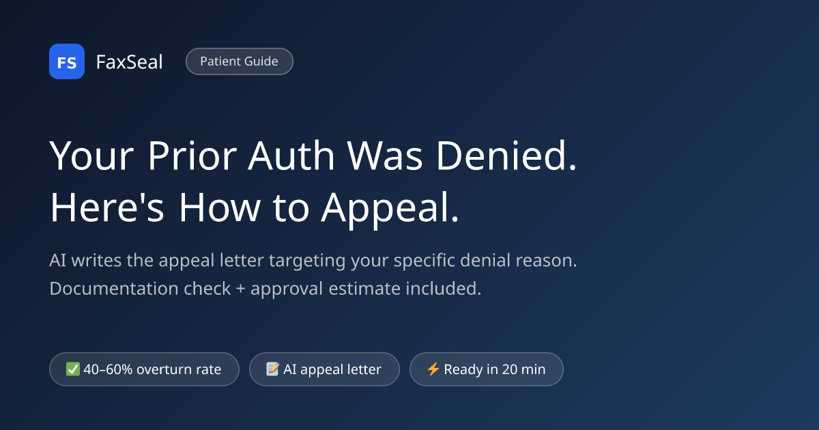Choose the Ready in 20 min pill
Viewport: 819px width, 430px height.
[x=487, y=369]
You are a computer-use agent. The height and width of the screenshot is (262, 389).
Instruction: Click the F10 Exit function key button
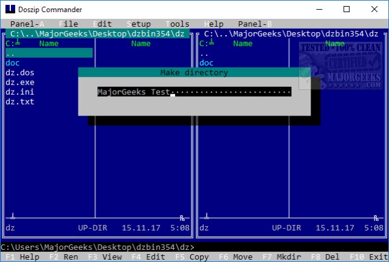click(x=369, y=257)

☆ ☆ ☆

* _ASSIGNMENT_
The lines from the one that contains "You are a computer-use" through the end of the data, repeated exactly and with no pictures, make up the whole answer.

* _EXERCISE RESPONSE_
You are a computer-use agent. The height and width of the screenshot is (262, 389).
Instruction: Click the F10 Exit function key button
click(x=369, y=257)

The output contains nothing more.